The shopping centers around 23rd & Oregon aren’t exactly an urbanist’s dream come true. To the south of Oregon Avenue is Quartermaster Plaza, a shopping center which opened in 2004 on land that was previously connected to the Quartermaster Depot of the US Army. Hence the name. It’s anchored by a BJ’s, a Home Depot, and a Staples, and has a total of almost half a million square feet of retail space. To the north is a slightly smaller shopping center, anchored by a Shop Rite and boasting a giant empty space that was last home, if memory serves, to a National Wholesale Liquidators and an auto shop. These shopping centers are suburban in style and create a dramatic break from the urban fabric to the north and east, though they do offer some transition to the Philadelphia Energy Solutions refinery to the west.
Yeah, it ain’t pretty.
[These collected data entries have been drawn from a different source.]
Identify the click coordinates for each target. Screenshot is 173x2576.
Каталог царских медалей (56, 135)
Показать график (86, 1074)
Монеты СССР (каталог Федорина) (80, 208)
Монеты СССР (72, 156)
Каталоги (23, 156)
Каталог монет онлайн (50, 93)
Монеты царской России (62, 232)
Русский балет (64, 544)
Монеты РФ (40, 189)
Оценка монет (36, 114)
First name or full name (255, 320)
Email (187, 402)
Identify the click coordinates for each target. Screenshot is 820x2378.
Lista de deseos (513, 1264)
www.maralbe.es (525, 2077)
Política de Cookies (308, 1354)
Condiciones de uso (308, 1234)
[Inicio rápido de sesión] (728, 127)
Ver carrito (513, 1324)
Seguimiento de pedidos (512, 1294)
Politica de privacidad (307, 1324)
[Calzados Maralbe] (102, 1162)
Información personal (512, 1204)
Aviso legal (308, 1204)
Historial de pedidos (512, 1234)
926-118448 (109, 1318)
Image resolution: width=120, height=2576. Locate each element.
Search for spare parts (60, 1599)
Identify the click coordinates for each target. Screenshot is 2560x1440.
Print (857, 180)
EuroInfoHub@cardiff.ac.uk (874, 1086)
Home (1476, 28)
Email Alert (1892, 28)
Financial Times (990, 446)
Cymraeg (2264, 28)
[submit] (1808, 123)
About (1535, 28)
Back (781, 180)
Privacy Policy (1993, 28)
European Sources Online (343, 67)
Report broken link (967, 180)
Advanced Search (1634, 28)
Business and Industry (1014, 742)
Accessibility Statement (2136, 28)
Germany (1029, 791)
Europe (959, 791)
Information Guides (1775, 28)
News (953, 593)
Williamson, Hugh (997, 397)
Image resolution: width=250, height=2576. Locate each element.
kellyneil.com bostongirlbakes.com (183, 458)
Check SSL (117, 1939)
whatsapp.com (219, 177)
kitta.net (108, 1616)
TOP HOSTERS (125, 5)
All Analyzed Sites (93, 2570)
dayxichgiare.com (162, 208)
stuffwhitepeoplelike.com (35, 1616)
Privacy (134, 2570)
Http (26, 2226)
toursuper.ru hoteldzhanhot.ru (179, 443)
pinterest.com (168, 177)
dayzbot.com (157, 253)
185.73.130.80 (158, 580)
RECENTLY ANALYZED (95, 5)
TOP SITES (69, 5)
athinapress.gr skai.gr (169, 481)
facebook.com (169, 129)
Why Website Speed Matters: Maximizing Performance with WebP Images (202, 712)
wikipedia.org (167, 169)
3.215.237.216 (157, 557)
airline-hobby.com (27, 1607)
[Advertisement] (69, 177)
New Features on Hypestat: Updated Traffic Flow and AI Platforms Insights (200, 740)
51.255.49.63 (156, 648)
But these shopping centers still get considerable use.
Be that as it may, it appears that the owners of the shopping centers are working on a grander vision, so to speak. A story on Philly.com tipped us off that Cedar Realty Trust is seeking to rebrand the shopping district as South Quarter Crossing. Given that hardly anyone lives in this pocket, we don’t think that this effort will provoke the same enmity that we’ve seen caused by other neighborhood renaming efforts in the past.
The bulk of the effort looks to be a renewed push to market the vacant retail spaces in the shopping centers. Marketing materials on the Cedar Realty Trust website show numerous retail spaces available on both sides of Oregon Avenue, and we’d imagine that the exteriors will get some freshening up as part of the project. In addition, the Shop Rite will move from its current location to a larger space at 23rd & Shunk. The former Wholesale Liquidator space and the current Shop Rite space would be razed and/or renovated and converted into mixed use, with plans for office space and 210 apartments.
If they can pull this off, it will be an amazing step forward for this area and could successfully create a new destination neighborhood in South Philly. Of course, we can’t shake the feeling that this is simply another suburbanization project, but of the 2017 variety, as it feels similar to projects like the Garden State Park development in Cherry Hill, with apartments sitting in the middle of an auto-centric shopping center. Perhaps though, this is the best outcome we can hope for at this location, given its current condition. And if it succeeds, it could provide a model for improving other shopping centers around town. So let’s agree to root for the project to move forward, but accept that we might hate it when it’s finished. In this regard at least, it isn’t all that different from most of the projects we cover.